● **Passage provided**:
----

Luuk van Troost

Personal information
- Full name: Lucas Petrus van Troost
- Born: 28 December 1969 (age 56) Schiedam, South Holland, Netherlands
- Batting: Left-handed
- Bowling: Left-arm medium

International information
- National side: Netherlands (2002-2007);
- ODI debut (cap 20): 16 September 2002 v Sri Lanka
- Last ODI: 18 March 2007 v Australia
- ODI shirt no.: 69

Career statistics
| Competition | ODI | FC | LA |
| Matches | 23 | 4 | 51 |
| Runs scored | 283 | 295 | 742 |
| Batting average | 15.72 | 49.16 | 20.05 |
| 100s/50s | 0/0 | 0/2 | 0/3 |
| Top score | 40 | 86 | 59* |
| Balls bowled | 246 | 276 | 984 |
| Wickets | 4 | 1 | 23 |
| Bowling average | 70.00 | 131.00 | 34.69 |
| 5 wickets in innings | 0 | 0 | 0 |
| 10 wickets in match | 0 | 0 | 0 |
| Best bowling | 2/29 | 1/28 | 4/28 |
| Catches/stumpings | 6/0 | 2/0 | 14/0 |
- Source: Cricinfo, 13 May 2017

= Luuk van Troost =

Dutch cricketer (born 1969)

----

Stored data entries
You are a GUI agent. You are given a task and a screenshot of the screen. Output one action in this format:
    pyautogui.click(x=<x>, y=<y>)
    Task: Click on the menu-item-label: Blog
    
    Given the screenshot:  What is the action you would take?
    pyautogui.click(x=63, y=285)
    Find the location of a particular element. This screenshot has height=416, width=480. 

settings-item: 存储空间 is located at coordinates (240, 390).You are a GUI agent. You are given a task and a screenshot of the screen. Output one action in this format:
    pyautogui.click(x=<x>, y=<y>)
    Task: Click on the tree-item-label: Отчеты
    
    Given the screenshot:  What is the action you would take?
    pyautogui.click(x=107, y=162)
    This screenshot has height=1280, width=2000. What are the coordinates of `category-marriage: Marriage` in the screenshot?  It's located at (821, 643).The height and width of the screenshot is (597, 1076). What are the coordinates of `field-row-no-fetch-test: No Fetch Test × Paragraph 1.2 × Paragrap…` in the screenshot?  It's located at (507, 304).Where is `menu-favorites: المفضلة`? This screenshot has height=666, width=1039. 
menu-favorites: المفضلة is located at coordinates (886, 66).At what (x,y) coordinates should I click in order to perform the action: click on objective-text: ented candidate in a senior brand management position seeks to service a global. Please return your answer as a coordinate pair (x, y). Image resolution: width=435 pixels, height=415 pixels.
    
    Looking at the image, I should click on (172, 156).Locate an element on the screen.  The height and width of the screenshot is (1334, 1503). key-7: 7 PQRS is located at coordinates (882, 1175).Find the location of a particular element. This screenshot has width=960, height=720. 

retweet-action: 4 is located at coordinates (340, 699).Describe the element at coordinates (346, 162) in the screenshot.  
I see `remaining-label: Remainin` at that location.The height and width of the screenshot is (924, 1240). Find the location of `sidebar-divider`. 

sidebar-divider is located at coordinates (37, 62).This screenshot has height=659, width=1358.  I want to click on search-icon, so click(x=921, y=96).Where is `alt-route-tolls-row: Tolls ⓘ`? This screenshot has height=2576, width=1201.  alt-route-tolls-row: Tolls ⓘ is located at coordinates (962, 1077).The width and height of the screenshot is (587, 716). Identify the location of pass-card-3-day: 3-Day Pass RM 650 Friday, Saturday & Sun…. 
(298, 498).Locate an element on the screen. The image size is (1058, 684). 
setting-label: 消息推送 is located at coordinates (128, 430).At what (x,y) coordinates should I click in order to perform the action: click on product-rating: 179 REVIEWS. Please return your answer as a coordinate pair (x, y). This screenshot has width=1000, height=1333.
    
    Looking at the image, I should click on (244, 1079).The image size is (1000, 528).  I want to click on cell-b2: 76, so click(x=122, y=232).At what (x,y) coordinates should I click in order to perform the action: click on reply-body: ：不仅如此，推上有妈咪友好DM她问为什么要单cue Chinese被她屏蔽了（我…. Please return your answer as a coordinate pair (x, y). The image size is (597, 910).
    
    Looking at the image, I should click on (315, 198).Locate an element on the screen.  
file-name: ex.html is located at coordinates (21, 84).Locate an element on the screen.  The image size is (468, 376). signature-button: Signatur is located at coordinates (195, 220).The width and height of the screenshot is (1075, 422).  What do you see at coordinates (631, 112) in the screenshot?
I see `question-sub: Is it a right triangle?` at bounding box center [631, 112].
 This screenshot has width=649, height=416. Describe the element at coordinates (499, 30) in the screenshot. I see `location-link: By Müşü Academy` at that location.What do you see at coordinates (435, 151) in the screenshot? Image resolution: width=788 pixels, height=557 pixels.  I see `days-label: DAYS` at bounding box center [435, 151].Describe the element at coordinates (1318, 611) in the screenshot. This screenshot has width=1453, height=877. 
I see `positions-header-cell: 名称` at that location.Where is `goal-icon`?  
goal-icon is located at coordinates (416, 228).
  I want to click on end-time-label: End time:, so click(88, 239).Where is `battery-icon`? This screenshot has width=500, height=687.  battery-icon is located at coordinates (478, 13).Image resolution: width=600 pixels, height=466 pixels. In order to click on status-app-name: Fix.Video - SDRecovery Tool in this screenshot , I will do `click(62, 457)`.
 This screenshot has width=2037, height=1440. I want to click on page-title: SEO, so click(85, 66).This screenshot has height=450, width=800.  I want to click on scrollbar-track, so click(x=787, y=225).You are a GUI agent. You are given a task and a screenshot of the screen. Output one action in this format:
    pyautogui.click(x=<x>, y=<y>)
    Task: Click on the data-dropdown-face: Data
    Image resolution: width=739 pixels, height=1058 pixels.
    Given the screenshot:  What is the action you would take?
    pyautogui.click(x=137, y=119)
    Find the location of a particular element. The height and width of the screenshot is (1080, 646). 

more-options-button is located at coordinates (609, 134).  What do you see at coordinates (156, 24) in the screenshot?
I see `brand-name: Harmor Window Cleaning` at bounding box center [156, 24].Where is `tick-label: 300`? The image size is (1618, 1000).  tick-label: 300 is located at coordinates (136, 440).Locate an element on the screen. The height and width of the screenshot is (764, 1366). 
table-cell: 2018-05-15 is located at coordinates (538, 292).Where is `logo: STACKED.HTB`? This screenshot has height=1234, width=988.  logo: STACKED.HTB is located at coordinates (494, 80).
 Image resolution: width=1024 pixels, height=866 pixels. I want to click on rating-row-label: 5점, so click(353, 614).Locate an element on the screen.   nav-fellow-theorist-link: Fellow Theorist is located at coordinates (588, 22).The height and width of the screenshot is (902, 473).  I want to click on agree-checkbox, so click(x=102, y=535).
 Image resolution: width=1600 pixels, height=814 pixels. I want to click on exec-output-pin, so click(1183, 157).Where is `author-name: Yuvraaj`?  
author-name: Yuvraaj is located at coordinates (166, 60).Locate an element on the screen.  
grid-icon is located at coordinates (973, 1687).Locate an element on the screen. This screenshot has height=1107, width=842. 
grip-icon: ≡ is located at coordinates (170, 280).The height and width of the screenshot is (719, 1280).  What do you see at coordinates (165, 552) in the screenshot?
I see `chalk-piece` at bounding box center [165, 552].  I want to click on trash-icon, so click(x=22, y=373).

----

● **What you will do**:
1. Answer these questions from the Luuk van Troost profile:
(a) Where was he born?
(b) Which team did he face in his ODI debut?
(c) What is his top score in first-class (FC) matches?
2. For each statement, say whether it agrees with the Luuk van Troost profile. Answer yes or no and quote the words that decide it.
(a) He bats left-handed.
(b) His last ODI was against Sri Lanka.
(c) His ODI shirt number was 20.
3. Write the next part of the Luuk van Troost profile, starting after its final line.
The stored data entries have nothing to do with the Luuk van Troost profile.

● **Responses to the tasks**:
1.
(a) Schiedam, South Holland, Netherlands
(b) Sri Lanka
(c) 86

2.
(a) Yes: "Batting: Left-handed"
(b) No: "Last ODI: 18 March 2007 v Australia"
(c) No: "ODI shirt no.: 69"

3.
Lucas ("Luuk") Petrus van Troost (born 28 December 1969) is a Dutch former cricketer, who captained the national team. He usually batted between no. 6 and no. 8 in the order, and when in form, scored quickly with his hard hitting. His bowling was relatively rarely called upon but provided a handy option where required.

Van Troost made his One Day International debut against Sri Lanka in September 2002 during the 2002 ICC Champions Trophy.

His brother Andre also played for the Netherlands, as well as for Somerset.